According to CBS News, citing reporting by The Wall Street Journal, Trump “successfully extracted hundreds of millions of dollars in free legal services” from nine firms that cut deals with the White House in an effort to avoid similar directives.

Among those reaching agreements were Paul Weiss and Skadden Arps — concessions that sparked backlash within the legal community. Skadden alumni publicly criticized the deal, arguing it compromised core professional principles.

The Firms That Fought Back — and Won

Several firms refused to concede.

In a May ruling, U.S. District Judge Beryl Howell described the executive order against Perkins Coie as “an unprecedented attack” on the judicial system. Federal judges repeatedly found the orders violated foundational constitutional principles, including the First Amendment rights of free speech and association and the right of clients to retain counsel of their choosing.

WilmerHale said in a statement that its challenge was about defending “our clients’ constitutional right to retain the counsel of their choosing and defending the rule of law.” Jenner & Block emphasized that the administration’s retreat makes permanent earlier rulings declaring the orders unconstitutional.

Former Associate Attorney General Vanita Gupta said firms that capitulated “undermined the rule of law and the legal profession in this country,” calling the episode a test of “ethical courage.”

Rep.
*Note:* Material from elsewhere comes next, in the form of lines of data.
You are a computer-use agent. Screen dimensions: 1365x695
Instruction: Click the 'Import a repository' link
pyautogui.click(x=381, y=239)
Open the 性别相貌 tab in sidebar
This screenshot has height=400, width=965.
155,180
Jamie Raskin, a Democrat who represents Maryland’s 8th Congressional District and serves as ranking member of the House Judiciary Committee, praised the firms that resisted. In a statement, Raskin said they forced Trump to back down from what he called a “blatantly unconstitutional effort to punish lawyers, clients and causes because Trump disagrees with their speech.”

The DEI Narrative — and the Reality

A central demand in several agreements was the dismantling of diversity, equity and inclusion programs. In the context of these law firms, dismantling DEI programs would not only harm attorneys of color who are often unfairly stigmatized as beneficiaries, but would also disproportionately impact White women — who have historically gained the most from diversity and affirmative action initiatives in corporate America.

Research spanning decades, including federal workforce data and corporate employment analyses, has consistently shown that White women have been the largest beneficiaries of affirmative action policies. Yet Black professionals are frequently portrayed as the primary recipients in public debate and are often stigmatized as “unqualified” because of DEI — despite remaining underrepresented at senior levels in major law firms and corporations.

At firms like these, eliminating DEI programs would therefore roll back opportunities for both attorneys of color and White women, reinforcing a misleading narrative while reversing measurable gains in workplace representation.

A Constitutional Line Drawn

In the end, federal courts drew a clear constitutional boundary: a president cannot penalize private law firms because of the clients they represent, the speech they engage in, or the hiring policies they adopt.

The Justice Department’s decision to abandon its defense underscores the strength of that judicial rejection.

The episode leaves behind a defining contrast — between firms that endured political and financial pressure to defend constitutional principles and those that chose accommodation. The courts have made clear which position aligns with the Constitution.